Виталий Данилин. Двадцатая рапсодия Листа

Виталий Данилин. Двадцатая рапсодия Листа

«Книжный клуб 36.6», Москва

Трудно понять, на что рассчитывают люди, решившие в 2006 году запускать под псевдонимом новую серию ретродетективов, – либо они упиваются собственной третьеразрядностью, либо склонны участвовать только в стопроцентно защищенном от рисков бизнесе; здесь скорее второй случай.

Завязка: 1888 год, Казанская губерния, Кокушкино, 18-летний Ульянов, исключенный из университета и живущий под негласным полицейским надзором, обнаруживает мертвеца, вмерзшего в речной лед; затем из проруби под ним достают второго – а молодой человек оказывается шерлок-холмсом, каких поискать.

Понятно, что пороховой заряд серии – факт, что сыщик – Ленин; Ленин, у которого есть все задатки, чтобы стать не революционером, а начальником уголовной полиции; однако на самом деле это роман из тех, что держатся на фигуре рассказчика – и на его «дискурсе», раз уж после «Empire V» можно употреблять это слово без ограничений.
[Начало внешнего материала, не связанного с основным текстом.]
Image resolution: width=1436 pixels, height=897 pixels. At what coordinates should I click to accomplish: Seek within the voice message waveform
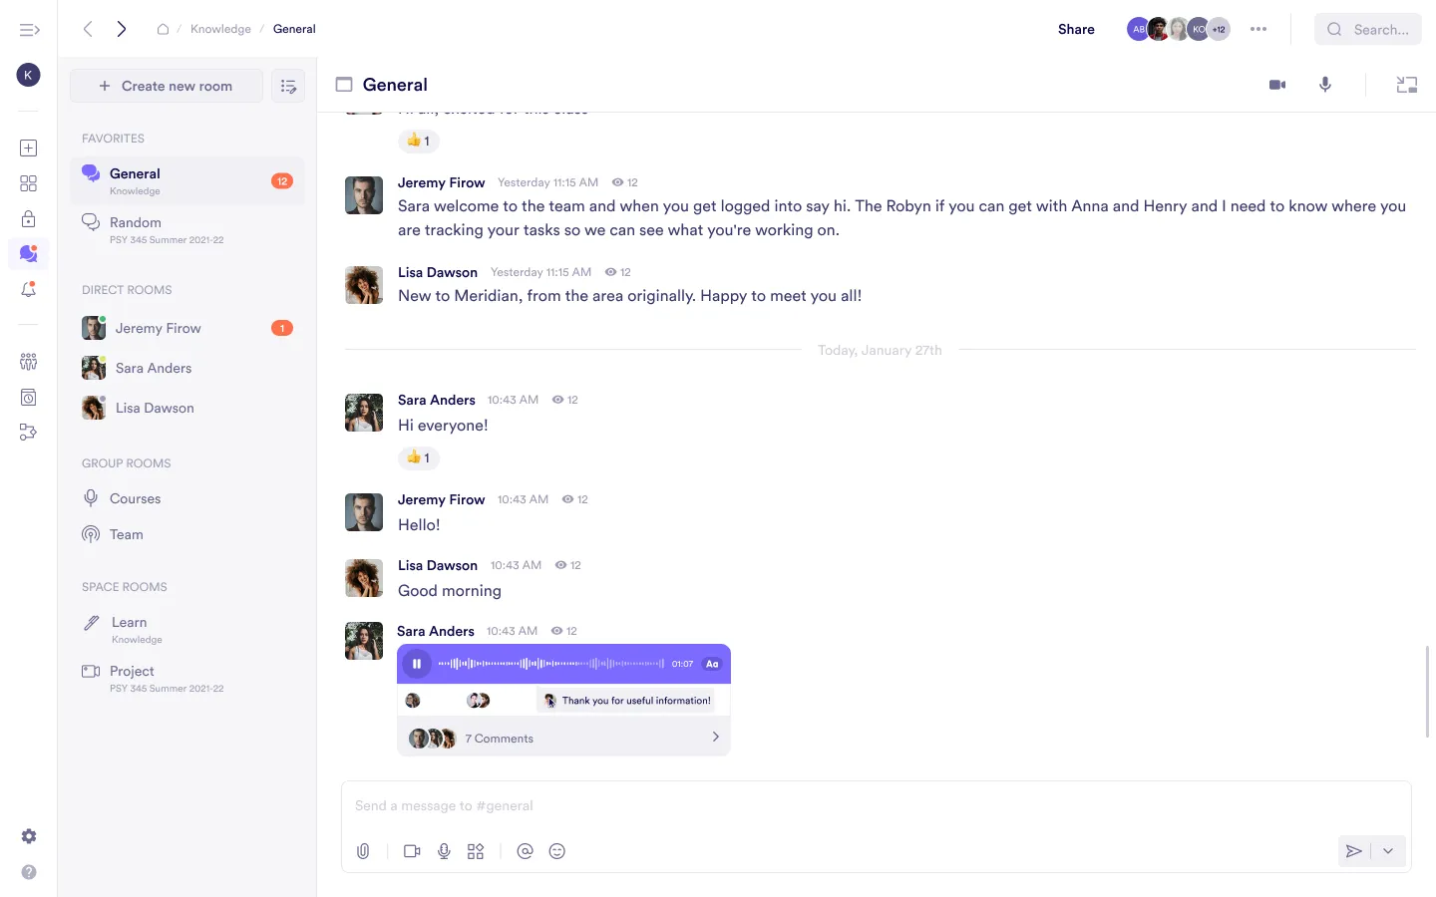click(550, 664)
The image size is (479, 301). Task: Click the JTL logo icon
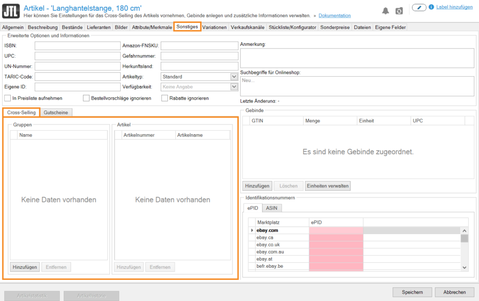click(x=10, y=11)
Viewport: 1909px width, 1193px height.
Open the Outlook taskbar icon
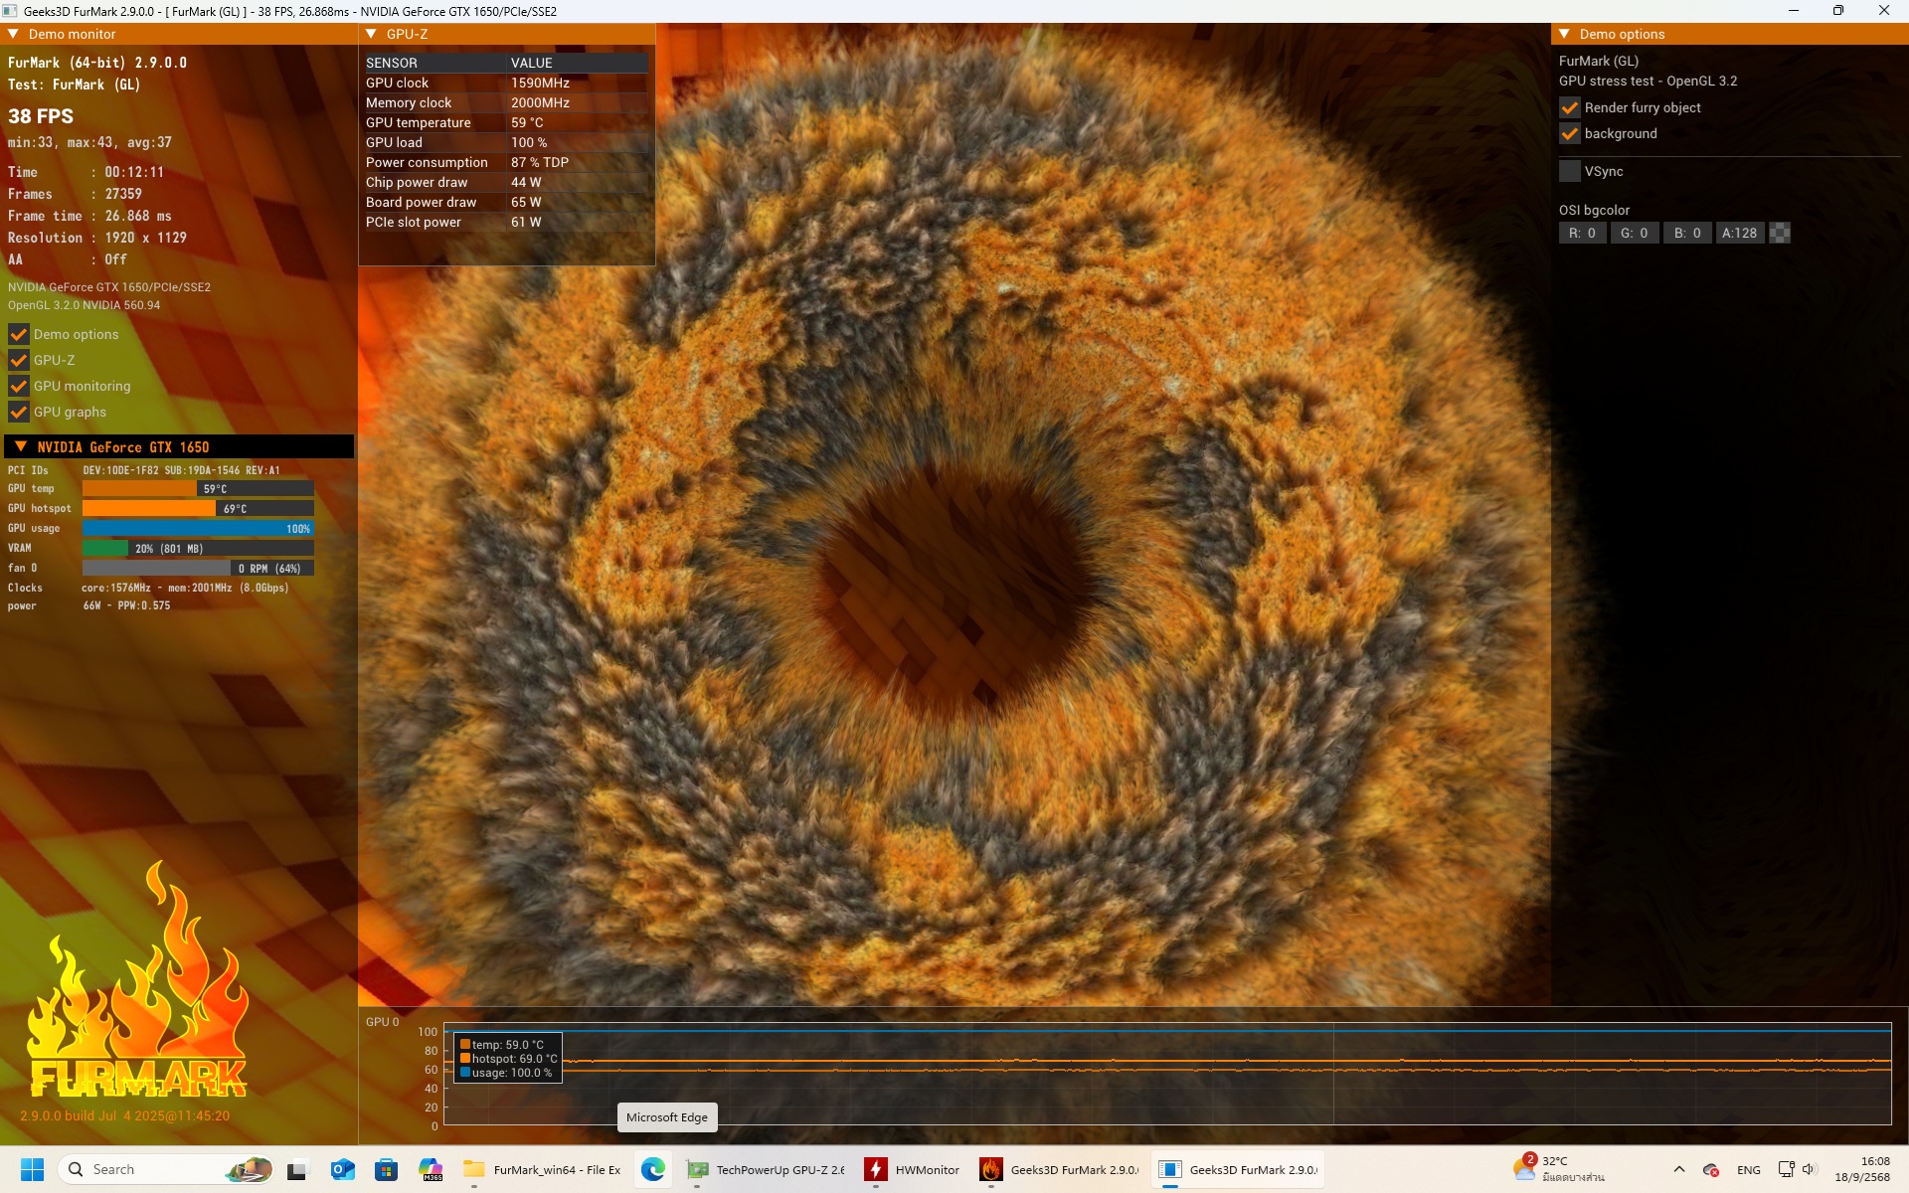pyautogui.click(x=343, y=1169)
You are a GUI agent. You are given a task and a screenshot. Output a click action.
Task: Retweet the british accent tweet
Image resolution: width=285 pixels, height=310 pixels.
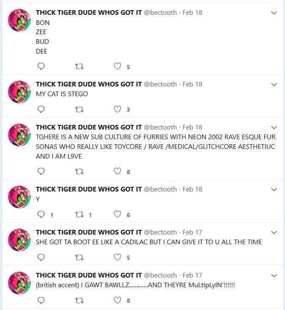click(x=79, y=300)
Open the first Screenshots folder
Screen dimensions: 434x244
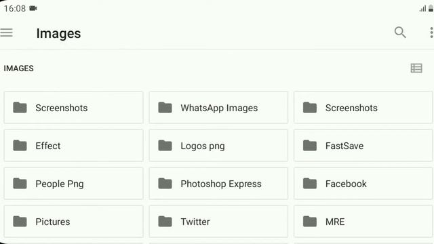(x=74, y=108)
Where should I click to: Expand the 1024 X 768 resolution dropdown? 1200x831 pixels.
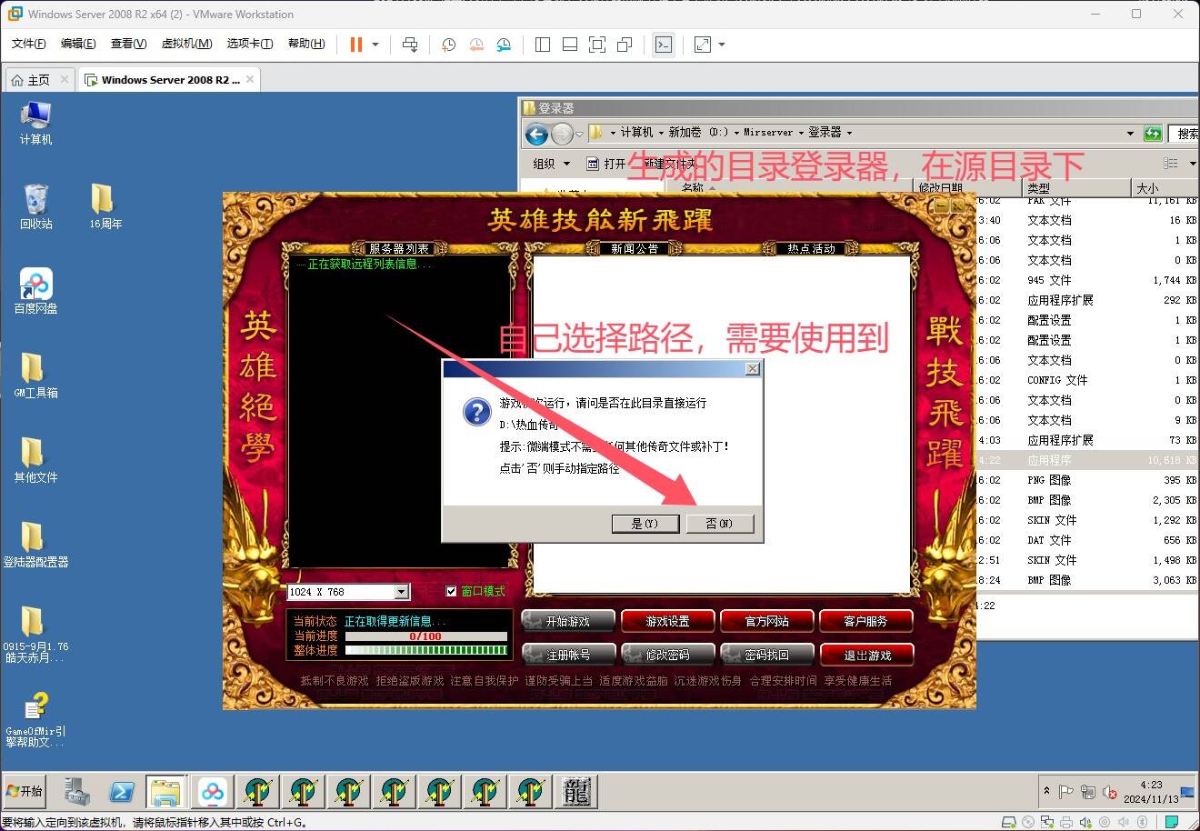tap(401, 592)
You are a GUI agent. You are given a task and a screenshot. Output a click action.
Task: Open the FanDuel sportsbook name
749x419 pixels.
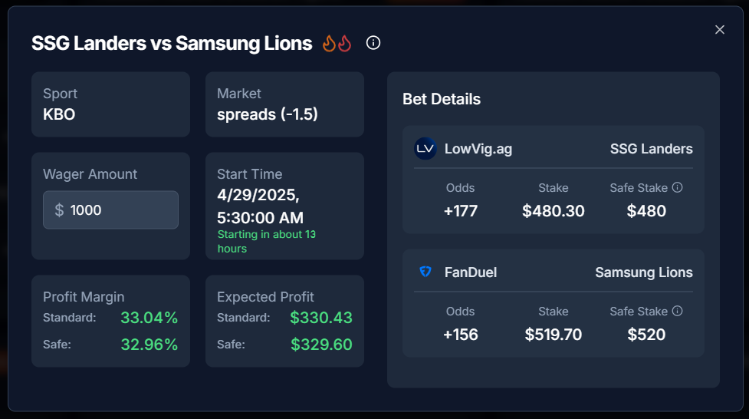pos(471,272)
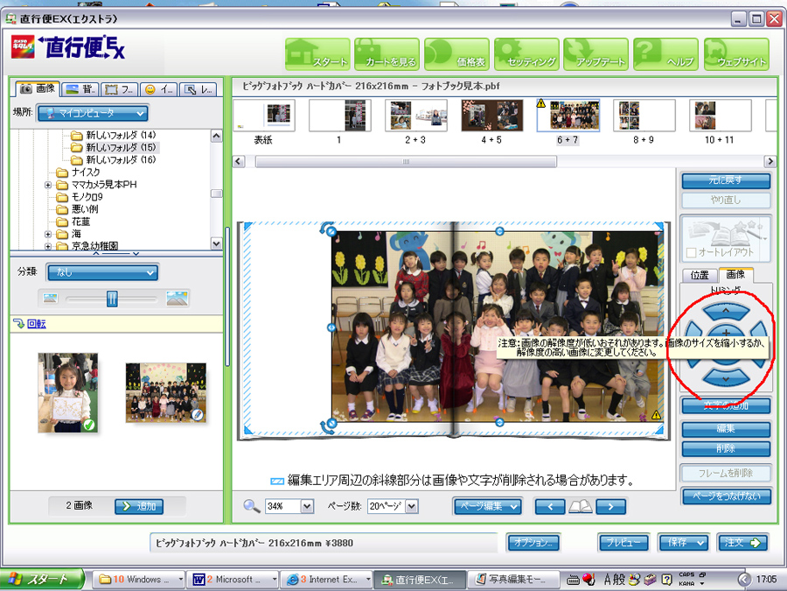Image resolution: width=787 pixels, height=591 pixels.
Task: Enable the オートレイアウト checkbox
Action: 691,253
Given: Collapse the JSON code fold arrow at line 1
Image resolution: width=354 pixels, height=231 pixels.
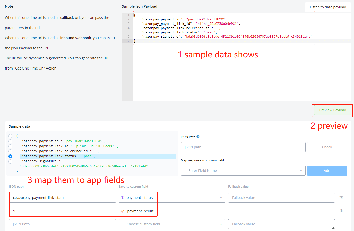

«В нынешней должности оказался я благодаря покойной супруге, Дарье Лукиничне: она после свадьбы настояла на том, чтобы мы поселились поблизости от ее родителей. Как раз тогда покойный хозяин искал нестарого человека на должность управляющего. Чем-то я ему показался, так что он даже рекомендательные письма, коими я предусмотрительно обзавелся, посмотрел лишь вприглядку. Может, и хорошо: ну что за рекомендации, прости господи, мог представить надворному советнику Александру Дмитриевичу Бланку отставной подпоручик артиллерии, за пятнадцать лет службы едва прошедший два чина и не отличившийся особо ничем ни на военном, ни на цивильном поприщах!»

По-видимому, незначительное седативное или даже нарколептическое воздействие этой речевой практики на читателя – эффект запланированный, так что не станем на нем долго останавливаться. Как бы то ни было, Николай Афанасьевич не только говорит (как видите), но и ведет себя в соответствии с известным литературным каноном – так, он все время перечитывает «Севастопольские рассказы» Толстого, и скорее не потому, что он ветеран Севастопольской кампании, как здесь сказано, а потому, что его настоящий прототип, дворецкий в «Лунном камне», так же перечитывал «Робинзона Крузо». Всю эту анфиладу сюжетно-стилистических конструкций – что от кого через какой код – можно разглядывать до бесконечности, но деятельность эта пустая. Получился у В. Бабенко и Д. Клугера крепкий детектив – а он получился, – так и нет смысла ни упрекать их в том, что они не первые, ни раскапывать, у кого что они подрезали; интрига и язык снимают все вопросы.

По-видимому, незначительное седативное или даже нарколептическое воздействие этой речевой практики на читателя – эффект запланированный.